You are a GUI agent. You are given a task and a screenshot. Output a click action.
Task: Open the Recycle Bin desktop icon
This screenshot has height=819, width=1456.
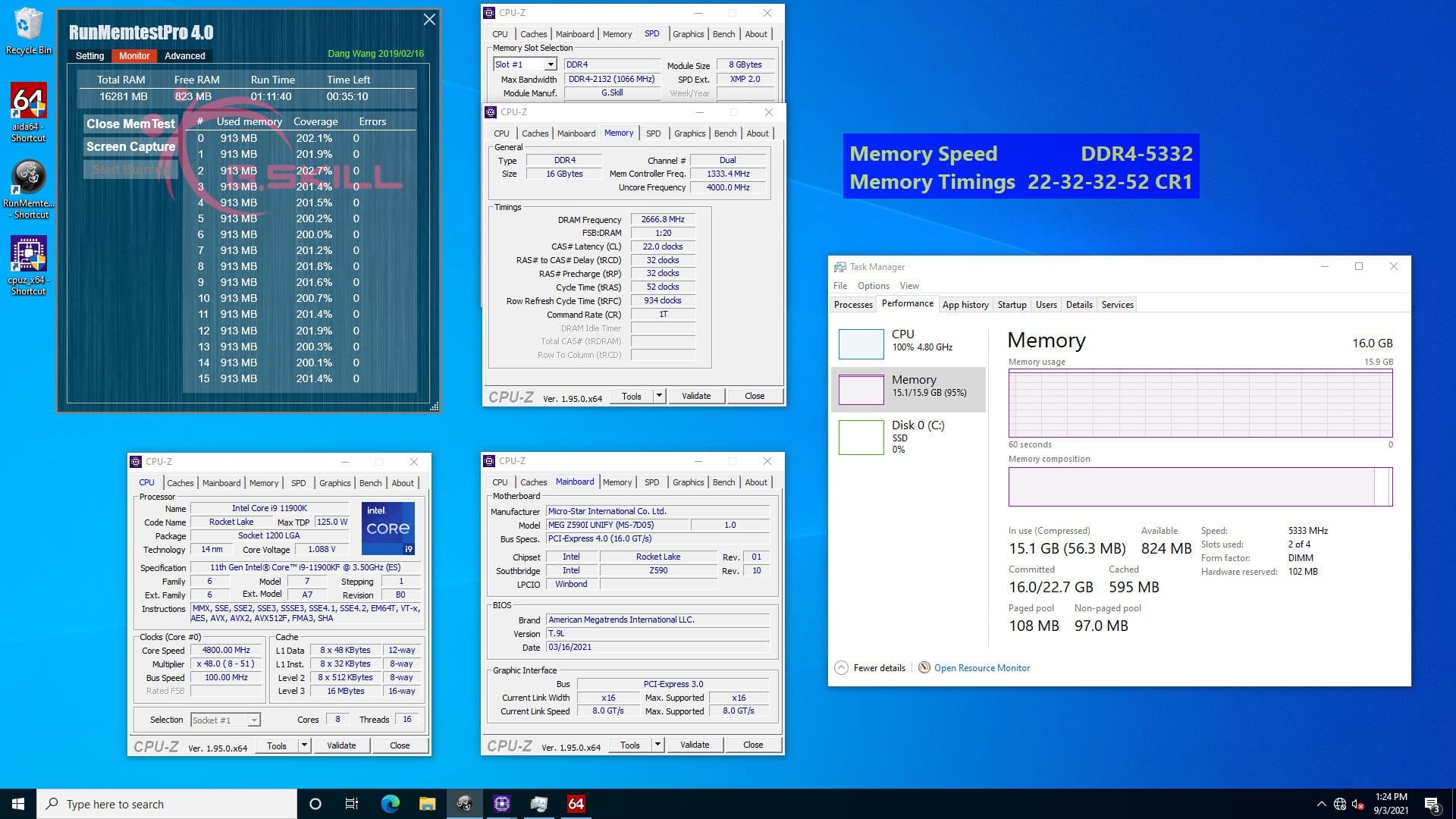[x=29, y=24]
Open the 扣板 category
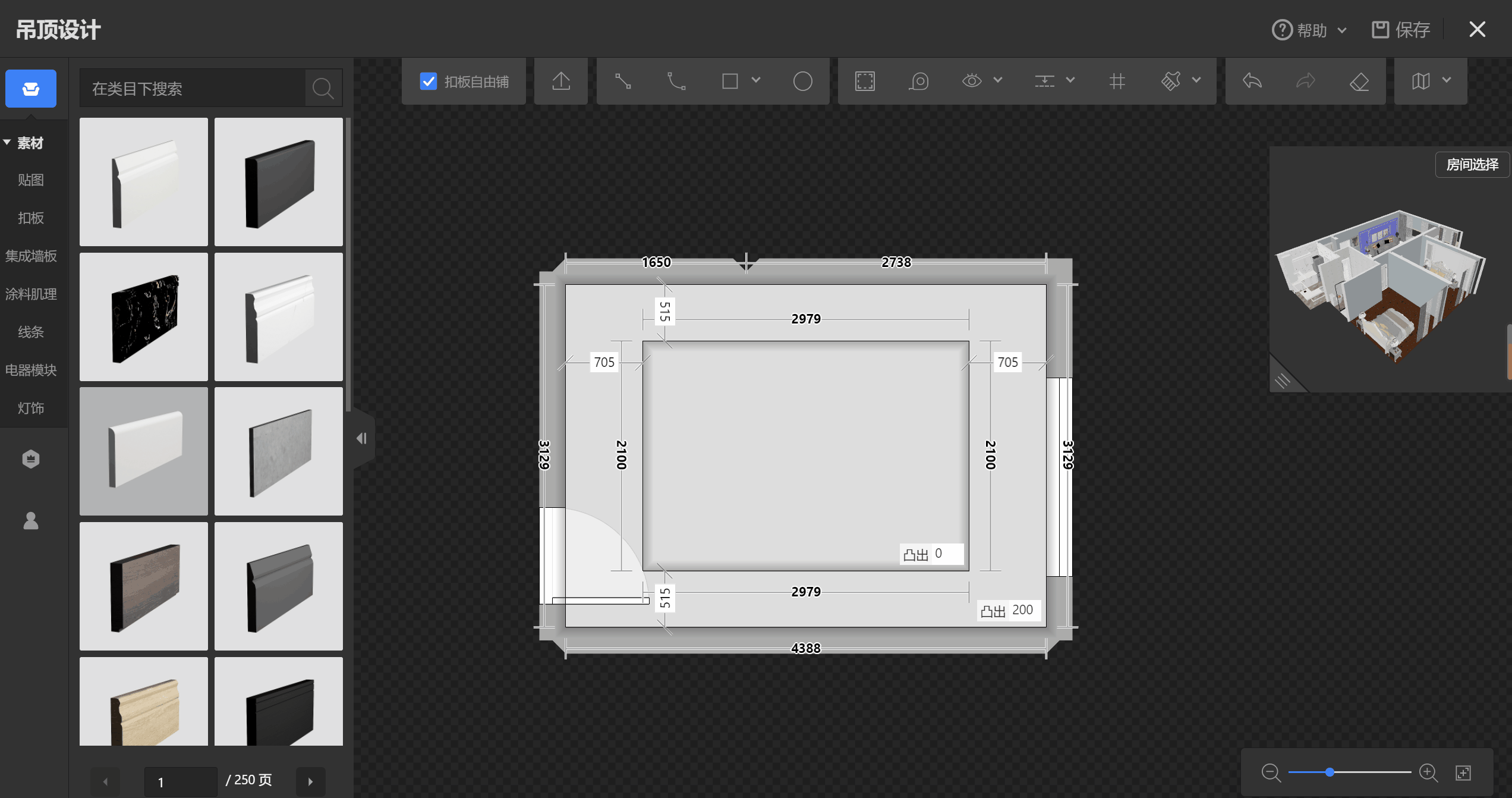Image resolution: width=1512 pixels, height=798 pixels. pos(31,218)
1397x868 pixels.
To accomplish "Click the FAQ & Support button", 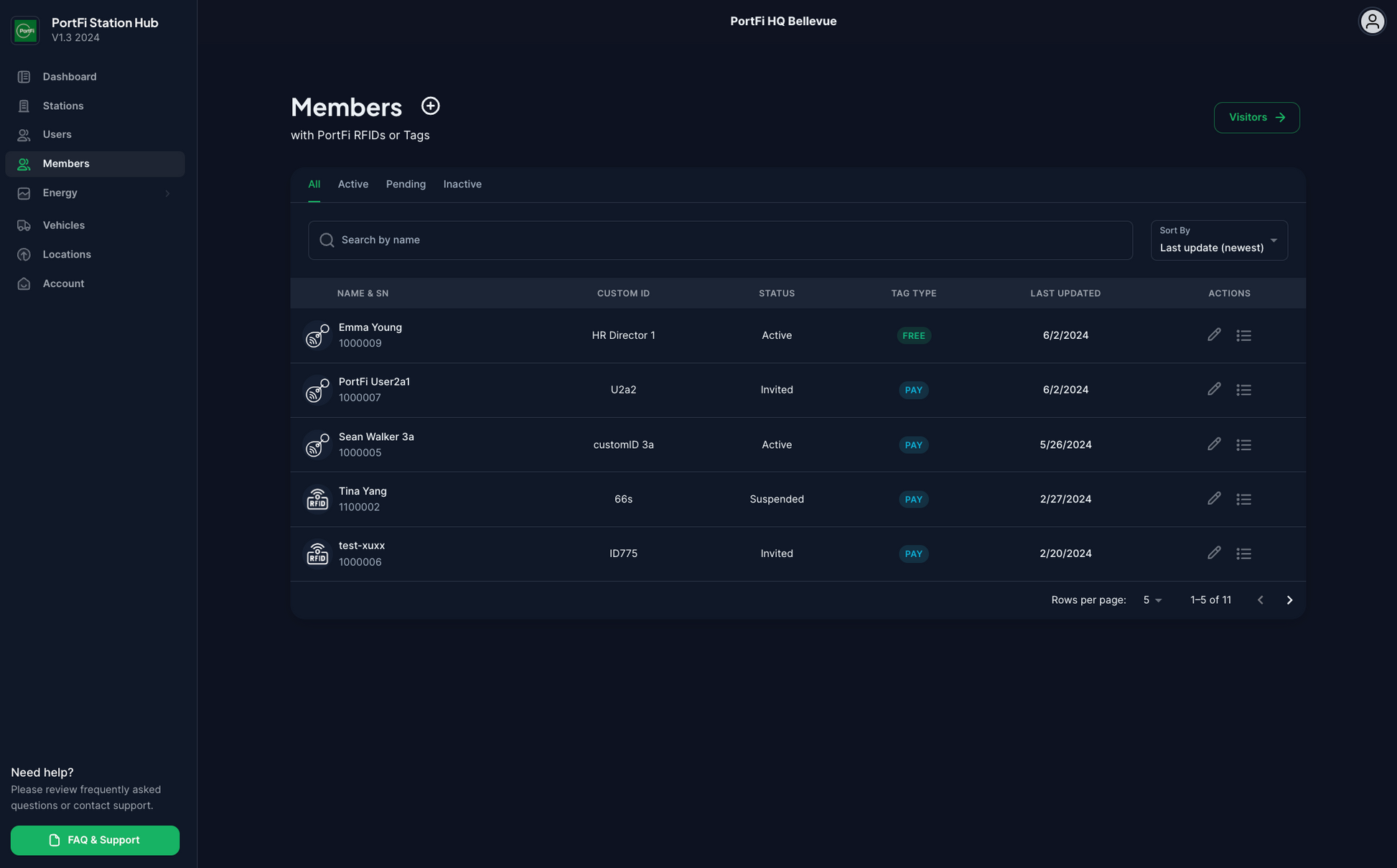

→ **Exercise**
In the records above, find the line containing "This screenshot has height=819, width=1456.". Reproduce it and every line after it through the last line, omitting pictures.

→ **Response to this exercise**
This screenshot has height=819, width=1456.
[x=29, y=24]
Open the 扣板 category
Image resolution: width=1512 pixels, height=798 pixels. pos(31,218)
1397x868 pixels.
To accomplish "Click the FAQ & Support button", 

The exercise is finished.